平成29 年11 月24 日、関西福祉科学大学 社会福祉学部教授 都村尚子氏をお迎えして、認知症セミナー~“バリデーション”認知症理解と適切な支援~を開催しました。

〔研修のポイント〕
バリデーションとは、認知症の方へのコミュニケーション手法。コミュニケーションによって本当にその人が言いたい事を「腑に落ちて」受け止められること。認知症の方の言動には必ず理由があり、その理由を私たちが獲得して、その障壁や問題や課題を取り除かなければならない。表面的な行動だけを変えようとしても何も変わらない。言動の奥の理由を聞くこと。「帰る」と言っているのには理由がある。
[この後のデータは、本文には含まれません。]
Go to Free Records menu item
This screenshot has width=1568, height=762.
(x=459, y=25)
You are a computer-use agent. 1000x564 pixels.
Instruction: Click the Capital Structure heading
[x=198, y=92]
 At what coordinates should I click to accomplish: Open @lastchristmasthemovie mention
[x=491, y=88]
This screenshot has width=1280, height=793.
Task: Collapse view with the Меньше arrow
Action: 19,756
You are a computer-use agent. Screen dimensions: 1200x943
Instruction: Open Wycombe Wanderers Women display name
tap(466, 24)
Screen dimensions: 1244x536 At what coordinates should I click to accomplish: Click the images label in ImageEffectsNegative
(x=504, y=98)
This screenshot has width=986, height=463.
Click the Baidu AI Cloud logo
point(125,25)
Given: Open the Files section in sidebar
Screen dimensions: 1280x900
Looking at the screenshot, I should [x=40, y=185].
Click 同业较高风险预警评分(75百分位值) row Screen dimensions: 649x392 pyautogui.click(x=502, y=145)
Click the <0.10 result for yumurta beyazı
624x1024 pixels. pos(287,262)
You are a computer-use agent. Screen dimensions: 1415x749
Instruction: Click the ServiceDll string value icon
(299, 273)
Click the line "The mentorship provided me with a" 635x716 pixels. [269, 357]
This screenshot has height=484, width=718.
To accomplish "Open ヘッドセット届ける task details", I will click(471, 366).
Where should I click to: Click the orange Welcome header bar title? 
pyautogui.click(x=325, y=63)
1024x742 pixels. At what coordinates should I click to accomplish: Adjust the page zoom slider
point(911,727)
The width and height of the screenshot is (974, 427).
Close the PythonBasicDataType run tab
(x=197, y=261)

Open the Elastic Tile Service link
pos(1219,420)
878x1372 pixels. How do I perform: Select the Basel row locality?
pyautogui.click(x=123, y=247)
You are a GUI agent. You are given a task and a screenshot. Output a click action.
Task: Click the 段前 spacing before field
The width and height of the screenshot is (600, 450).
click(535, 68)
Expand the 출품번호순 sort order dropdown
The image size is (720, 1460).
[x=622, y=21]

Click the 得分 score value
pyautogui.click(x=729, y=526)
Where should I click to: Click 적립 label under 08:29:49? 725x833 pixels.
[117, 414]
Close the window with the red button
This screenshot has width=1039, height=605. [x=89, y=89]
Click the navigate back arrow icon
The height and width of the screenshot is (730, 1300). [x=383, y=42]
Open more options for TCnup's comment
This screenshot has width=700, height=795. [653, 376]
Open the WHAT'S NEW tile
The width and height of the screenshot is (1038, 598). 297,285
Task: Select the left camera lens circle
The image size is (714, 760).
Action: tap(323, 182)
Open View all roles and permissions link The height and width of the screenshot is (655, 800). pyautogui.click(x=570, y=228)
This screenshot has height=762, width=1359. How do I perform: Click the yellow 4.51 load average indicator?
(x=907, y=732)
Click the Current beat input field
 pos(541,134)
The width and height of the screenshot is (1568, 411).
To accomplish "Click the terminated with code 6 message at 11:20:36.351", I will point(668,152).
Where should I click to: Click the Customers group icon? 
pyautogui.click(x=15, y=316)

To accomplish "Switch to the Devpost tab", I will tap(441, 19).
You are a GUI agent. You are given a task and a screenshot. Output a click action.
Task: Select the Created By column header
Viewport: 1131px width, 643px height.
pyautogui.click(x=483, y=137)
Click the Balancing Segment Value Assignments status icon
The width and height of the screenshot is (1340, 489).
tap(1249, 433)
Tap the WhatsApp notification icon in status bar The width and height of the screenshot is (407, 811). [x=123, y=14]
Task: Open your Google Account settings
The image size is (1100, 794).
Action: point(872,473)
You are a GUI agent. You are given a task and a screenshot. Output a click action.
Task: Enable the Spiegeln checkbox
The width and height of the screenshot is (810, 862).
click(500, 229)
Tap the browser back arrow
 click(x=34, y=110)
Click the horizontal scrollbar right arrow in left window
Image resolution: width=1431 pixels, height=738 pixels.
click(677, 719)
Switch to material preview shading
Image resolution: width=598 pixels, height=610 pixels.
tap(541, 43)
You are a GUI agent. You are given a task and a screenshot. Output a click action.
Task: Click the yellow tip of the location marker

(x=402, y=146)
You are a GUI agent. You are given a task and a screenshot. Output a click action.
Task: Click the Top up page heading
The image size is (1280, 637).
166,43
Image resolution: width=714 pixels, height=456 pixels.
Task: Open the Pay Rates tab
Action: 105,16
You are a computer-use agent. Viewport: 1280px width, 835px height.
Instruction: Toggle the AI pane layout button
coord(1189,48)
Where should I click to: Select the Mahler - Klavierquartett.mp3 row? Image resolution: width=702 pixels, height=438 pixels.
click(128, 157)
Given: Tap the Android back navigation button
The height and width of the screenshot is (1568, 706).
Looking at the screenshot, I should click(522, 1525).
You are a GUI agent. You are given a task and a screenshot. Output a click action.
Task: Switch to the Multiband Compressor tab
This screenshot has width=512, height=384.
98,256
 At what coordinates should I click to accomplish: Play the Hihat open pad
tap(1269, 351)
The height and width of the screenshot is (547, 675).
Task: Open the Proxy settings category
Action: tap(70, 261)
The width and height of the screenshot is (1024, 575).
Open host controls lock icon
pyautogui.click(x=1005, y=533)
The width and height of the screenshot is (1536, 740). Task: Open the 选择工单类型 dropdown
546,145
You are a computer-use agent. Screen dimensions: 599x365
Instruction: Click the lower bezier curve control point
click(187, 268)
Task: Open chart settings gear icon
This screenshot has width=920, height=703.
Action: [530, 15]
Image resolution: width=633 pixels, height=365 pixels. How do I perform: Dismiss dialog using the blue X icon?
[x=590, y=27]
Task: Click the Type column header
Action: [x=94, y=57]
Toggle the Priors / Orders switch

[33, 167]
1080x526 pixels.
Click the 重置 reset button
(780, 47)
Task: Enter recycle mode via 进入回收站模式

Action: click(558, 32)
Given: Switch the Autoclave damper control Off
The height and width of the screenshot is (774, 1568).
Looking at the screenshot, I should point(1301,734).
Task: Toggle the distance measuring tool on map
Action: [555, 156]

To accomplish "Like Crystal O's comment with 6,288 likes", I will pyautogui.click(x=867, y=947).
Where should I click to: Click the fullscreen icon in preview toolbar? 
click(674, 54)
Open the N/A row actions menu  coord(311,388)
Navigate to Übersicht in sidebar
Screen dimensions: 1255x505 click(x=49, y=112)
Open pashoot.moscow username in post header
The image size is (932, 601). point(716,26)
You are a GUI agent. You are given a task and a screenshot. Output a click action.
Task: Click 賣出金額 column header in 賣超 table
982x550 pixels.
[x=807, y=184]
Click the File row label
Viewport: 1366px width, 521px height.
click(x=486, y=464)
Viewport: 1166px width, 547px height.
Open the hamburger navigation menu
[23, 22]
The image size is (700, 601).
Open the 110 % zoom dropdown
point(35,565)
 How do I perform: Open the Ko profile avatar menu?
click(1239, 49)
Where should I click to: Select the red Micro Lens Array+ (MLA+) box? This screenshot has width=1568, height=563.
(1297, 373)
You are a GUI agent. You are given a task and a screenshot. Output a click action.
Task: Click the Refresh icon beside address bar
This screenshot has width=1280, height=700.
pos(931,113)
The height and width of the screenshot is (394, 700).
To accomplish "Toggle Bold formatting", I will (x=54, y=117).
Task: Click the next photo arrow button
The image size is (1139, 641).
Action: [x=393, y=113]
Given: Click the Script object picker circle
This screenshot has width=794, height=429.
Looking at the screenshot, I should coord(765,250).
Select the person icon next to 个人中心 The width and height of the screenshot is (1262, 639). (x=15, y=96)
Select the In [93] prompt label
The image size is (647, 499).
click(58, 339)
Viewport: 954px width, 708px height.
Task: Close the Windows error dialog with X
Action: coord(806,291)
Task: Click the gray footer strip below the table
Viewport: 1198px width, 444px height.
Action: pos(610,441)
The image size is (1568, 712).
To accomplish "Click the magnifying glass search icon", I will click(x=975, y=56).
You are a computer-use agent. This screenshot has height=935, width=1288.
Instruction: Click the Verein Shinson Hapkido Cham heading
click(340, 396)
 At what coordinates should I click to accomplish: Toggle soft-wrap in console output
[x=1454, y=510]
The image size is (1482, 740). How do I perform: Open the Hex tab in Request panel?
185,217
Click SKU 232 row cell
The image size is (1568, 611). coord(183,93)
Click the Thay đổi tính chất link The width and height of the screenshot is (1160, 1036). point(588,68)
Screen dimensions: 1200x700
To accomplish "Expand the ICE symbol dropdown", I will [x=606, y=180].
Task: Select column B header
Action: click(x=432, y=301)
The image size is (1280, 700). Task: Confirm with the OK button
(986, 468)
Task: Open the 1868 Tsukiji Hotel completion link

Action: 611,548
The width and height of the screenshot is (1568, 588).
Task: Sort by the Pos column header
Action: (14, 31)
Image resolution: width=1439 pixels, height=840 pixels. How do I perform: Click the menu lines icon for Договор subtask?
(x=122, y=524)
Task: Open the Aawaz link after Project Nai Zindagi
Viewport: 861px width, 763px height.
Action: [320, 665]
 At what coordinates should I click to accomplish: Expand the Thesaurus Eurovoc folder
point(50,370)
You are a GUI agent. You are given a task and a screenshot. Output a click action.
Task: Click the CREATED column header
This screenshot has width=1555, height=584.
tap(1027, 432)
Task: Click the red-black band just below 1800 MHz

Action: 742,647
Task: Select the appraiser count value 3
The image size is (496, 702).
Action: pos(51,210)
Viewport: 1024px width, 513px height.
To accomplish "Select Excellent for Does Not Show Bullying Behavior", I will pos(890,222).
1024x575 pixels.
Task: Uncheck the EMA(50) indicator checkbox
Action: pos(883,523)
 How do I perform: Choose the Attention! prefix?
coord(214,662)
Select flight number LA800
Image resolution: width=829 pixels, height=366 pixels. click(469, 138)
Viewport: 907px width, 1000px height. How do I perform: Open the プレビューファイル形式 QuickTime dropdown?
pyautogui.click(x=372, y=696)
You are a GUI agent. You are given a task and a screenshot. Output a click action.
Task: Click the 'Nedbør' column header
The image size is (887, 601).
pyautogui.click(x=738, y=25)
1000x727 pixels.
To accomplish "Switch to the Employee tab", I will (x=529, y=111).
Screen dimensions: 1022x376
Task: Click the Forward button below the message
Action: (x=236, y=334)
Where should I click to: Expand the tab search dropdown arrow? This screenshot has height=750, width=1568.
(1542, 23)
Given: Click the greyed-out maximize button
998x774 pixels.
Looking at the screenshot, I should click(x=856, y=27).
 人間の感情の奥には基本的欲求がある。行動には理由があり、その行動を満たそうとする。それが何かをできるだけ聞いていくこと。
 私たちは、言葉と態度を一致させて相手と向き合うこと。言葉だけでは一致していない。「本当にあなたの事を分かろうとしている」ことが伝わらないといけない。これはバリデーションのテクニックでは「カリブレーション」といい、最大のカギ。感情を観察し、私たちが一致させること。「あなたをありのまま受け入れている」ということを示さないと本当の話は出てこないし何も変わらない。表情を合わしながら「あなたを受け入れているよ」と共感すること。悲しいときにいっしょに悲しんでくれたら、悲しみは半減する。バリデーションは言語的テクニックよりも非言語的テクニックのほうが重要。どんな重度の障害があろうとも、どんな重い病気で苦しんできても、その人一人ひとりの人生の意味や価値が存在する。「それでも私は生きている」と思いたい。だから多くの認知症の方はそれを獲得されようとしている。それを確認しようとされている。認知症の方の行動の奥にはそれがある。 
 私たちは人生を確認しておかないと逝けない。それが人間の基本的欲求の一つ。自分の人生の価値。それを確認しておかないと逝ってはいけない。振り返って生きてきた価値がある。これを統合感という。老年期に獲得せねばならない統合感。頑張ってきたと思って死んでいきたい。それができないから絶望、嫌悪の死を迎えねばならない。誰にも認めてくれない。振り向いてくれない。バリデーションはこれを認め、振り返る作業。
 最後に「そっと寄り添ってくれる人がひとりでも現れて『苦しいね』と温かい優しい声で言ってくれたらその苦しみは半分になる。そして、暖かい手で肩をそっと包み込んでくれたら不安も半分に。それが『バリデーション』。それは、誰にでも能です。自分を見つめる少しだけの勇気と認知症を生きる人への思いさえあれば。これまで『話せなくなったら、もうお手上げ! 』だった彼らを『絶望と嫌悪の最期』から救出し『ここまで、生きいてよかった』という思いの中で最期を迎えていただくことを可能にできるのは「あなただけ! !」なのです。どうぞ、彼らの真正面に座り、彼らの目を見つめ、呼吸を合わせてみてください。」とお話されました。